EXTRACTED ENTRIES section start

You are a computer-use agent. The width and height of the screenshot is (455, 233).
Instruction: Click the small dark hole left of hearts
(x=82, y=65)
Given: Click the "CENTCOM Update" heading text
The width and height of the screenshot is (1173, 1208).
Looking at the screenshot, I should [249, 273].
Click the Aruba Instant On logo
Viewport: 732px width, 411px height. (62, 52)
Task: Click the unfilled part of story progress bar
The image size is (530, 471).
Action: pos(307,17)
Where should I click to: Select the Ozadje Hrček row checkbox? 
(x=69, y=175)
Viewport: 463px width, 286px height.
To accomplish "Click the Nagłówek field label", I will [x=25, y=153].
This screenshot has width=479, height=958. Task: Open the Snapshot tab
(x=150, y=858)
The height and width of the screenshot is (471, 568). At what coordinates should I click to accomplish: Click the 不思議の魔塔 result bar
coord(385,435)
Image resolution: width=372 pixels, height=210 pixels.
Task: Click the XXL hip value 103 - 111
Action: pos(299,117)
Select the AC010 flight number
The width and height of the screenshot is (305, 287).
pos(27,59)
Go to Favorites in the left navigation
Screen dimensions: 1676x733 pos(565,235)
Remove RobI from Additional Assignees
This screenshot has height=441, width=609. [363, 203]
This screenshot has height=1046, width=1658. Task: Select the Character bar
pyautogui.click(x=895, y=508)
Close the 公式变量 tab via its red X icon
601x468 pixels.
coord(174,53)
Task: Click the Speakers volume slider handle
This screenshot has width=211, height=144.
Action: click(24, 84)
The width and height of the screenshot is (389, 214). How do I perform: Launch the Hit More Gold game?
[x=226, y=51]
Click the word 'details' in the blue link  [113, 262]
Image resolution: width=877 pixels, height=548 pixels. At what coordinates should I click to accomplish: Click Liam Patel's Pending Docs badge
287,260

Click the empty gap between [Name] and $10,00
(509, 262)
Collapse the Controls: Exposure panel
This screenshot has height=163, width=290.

EXTRACTED ENTRIES section end

__WORK ORDER__
Exactly reproduce the entries in their entirety.

__WRITTEN ANSWER__
You are a computer-use agent. The width and height of the screenshot is (455, 233).
Instruction: Click the small dark hole left of hearts
(x=82, y=65)
Given: Click the "CENTCOM Update" heading text
The width and height of the screenshot is (1173, 1208).
Looking at the screenshot, I should [249, 273].
Click the Aruba Instant On logo
Viewport: 732px width, 411px height. (62, 52)
Task: Click the unfilled part of story progress bar
The image size is (530, 471).
Action: pos(307,17)
Where should I click to: Select the Ozadje Hrček row checkbox? 
(x=69, y=175)
Viewport: 463px width, 286px height.
To accomplish "Click the Nagłówek field label", I will [x=25, y=153].
This screenshot has width=479, height=958. Task: Open the Snapshot tab
(x=150, y=858)
The height and width of the screenshot is (471, 568). At what coordinates should I click to accomplish: Click the 不思議の魔塔 result bar
coord(385,435)
Image resolution: width=372 pixels, height=210 pixels.
Task: Click the XXL hip value 103 - 111
Action: pos(299,117)
Select the AC010 flight number
The width and height of the screenshot is (305, 287).
pos(27,59)
Go to Favorites in the left navigation
Screen dimensions: 1676x733 pos(565,235)
Remove RobI from Additional Assignees
This screenshot has height=441, width=609. [363, 203]
This screenshot has height=1046, width=1658. Task: Select the Character bar
pyautogui.click(x=895, y=508)
Close the 公式变量 tab via its red X icon
601x468 pixels.
coord(174,53)
Task: Click the Speakers volume slider handle
This screenshot has width=211, height=144.
Action: click(24, 84)
The width and height of the screenshot is (389, 214). How do I perform: Launch the Hit More Gold game?
[x=226, y=51]
Click the word 'details' in the blue link  [113, 262]
Image resolution: width=877 pixels, height=548 pixels. At what coordinates should I click to accomplish: Click Liam Patel's Pending Docs badge
287,260

Click the empty gap between [Name] and $10,00
(509, 262)
Collapse the Controls: Exposure panel
This screenshot has height=163, width=290.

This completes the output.